* _How to complete this task_:
Please write out exactly the lines of the data below from the line holding "關於技術 (365, 2386)" through the line holding "Zum Vergleich hinzufügen (55, 751)", and leave out the rest.

* _Listed records_:
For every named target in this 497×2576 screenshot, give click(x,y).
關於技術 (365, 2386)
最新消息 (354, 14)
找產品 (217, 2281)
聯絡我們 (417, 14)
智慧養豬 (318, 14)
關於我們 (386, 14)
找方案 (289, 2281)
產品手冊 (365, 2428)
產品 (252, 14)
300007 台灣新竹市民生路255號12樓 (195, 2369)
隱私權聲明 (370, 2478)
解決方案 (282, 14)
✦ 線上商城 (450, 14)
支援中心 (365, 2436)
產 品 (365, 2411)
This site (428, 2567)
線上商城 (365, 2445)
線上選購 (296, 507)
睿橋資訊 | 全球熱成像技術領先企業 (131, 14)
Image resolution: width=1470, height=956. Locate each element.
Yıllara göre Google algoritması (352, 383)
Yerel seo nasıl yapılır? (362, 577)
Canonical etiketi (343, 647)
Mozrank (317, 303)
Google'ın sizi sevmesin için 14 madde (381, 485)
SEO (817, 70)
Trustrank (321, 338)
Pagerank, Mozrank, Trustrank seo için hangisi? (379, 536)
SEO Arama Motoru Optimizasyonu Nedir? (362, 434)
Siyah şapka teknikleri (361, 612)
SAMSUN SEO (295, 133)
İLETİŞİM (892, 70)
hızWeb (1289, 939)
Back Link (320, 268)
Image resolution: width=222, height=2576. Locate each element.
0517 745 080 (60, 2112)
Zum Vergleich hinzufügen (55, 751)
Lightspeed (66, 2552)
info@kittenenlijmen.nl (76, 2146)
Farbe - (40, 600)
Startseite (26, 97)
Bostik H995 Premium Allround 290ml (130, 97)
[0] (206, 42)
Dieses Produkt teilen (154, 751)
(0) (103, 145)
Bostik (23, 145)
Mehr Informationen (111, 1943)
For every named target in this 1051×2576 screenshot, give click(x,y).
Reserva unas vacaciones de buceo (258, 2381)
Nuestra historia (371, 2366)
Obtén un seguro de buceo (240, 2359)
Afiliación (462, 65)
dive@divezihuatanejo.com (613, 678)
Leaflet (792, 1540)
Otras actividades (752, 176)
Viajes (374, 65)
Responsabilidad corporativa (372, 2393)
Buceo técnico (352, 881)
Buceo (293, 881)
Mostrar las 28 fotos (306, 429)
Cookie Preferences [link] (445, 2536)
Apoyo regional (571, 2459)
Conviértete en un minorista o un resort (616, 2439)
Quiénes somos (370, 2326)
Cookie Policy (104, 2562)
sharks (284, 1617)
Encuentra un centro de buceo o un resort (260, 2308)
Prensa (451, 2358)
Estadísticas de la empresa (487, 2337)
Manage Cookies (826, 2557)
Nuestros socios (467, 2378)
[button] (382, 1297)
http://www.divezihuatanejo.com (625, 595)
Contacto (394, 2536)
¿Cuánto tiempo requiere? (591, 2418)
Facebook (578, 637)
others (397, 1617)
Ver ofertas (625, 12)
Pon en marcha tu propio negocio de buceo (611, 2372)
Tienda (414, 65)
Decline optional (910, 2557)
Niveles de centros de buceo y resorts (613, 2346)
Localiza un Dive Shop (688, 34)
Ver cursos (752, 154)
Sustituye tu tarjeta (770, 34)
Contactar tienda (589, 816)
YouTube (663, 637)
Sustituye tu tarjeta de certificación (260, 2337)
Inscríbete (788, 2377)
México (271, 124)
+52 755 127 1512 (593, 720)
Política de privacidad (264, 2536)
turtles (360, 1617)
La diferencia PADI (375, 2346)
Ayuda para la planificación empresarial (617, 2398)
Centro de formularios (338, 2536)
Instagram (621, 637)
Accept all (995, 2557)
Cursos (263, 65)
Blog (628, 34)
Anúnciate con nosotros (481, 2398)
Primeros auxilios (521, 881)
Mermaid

* _Solution to this task_:
關於技術 (365, 2386)
最新消息 (354, 14)
找產品 (217, 2281)
聯絡我們 (417, 14)
智慧養豬 (318, 14)
關於我們 (386, 14)
找方案 (289, 2281)
產品手冊 (365, 2428)
產品 (252, 14)
300007 台灣新竹市民生路255號12樓 (195, 2369)
隱私權聲明 (370, 2478)
解決方案 (282, 14)
✦ 線上商城 (450, 14)
支援中心 (365, 2436)
產 品 (365, 2411)
This site (428, 2567)
線上商城 (365, 2445)
線上選購 (296, 507)
睿橋資訊 | 全球熱成像技術領先企業 (131, 14)
Image resolution: width=1470, height=956. Locate each element.
Yıllara göre Google algoritması (352, 383)
Yerel seo nasıl yapılır? (362, 577)
Canonical etiketi (343, 647)
Mozrank (317, 303)
Google'ın sizi sevmesin için 14 madde (381, 485)
SEO (817, 70)
Trustrank (321, 338)
Pagerank, Mozrank, Trustrank seo için hangisi? (379, 536)
SEO Arama Motoru Optimizasyonu Nedir? (362, 434)
Siyah şapka teknikleri (361, 612)
SAMSUN SEO (295, 133)
İLETİŞİM (892, 70)
hızWeb (1289, 939)
Back Link (320, 268)
Image resolution: width=222, height=2576. Locate each element.
0517 745 080 (60, 2112)
Zum Vergleich hinzufügen (55, 751)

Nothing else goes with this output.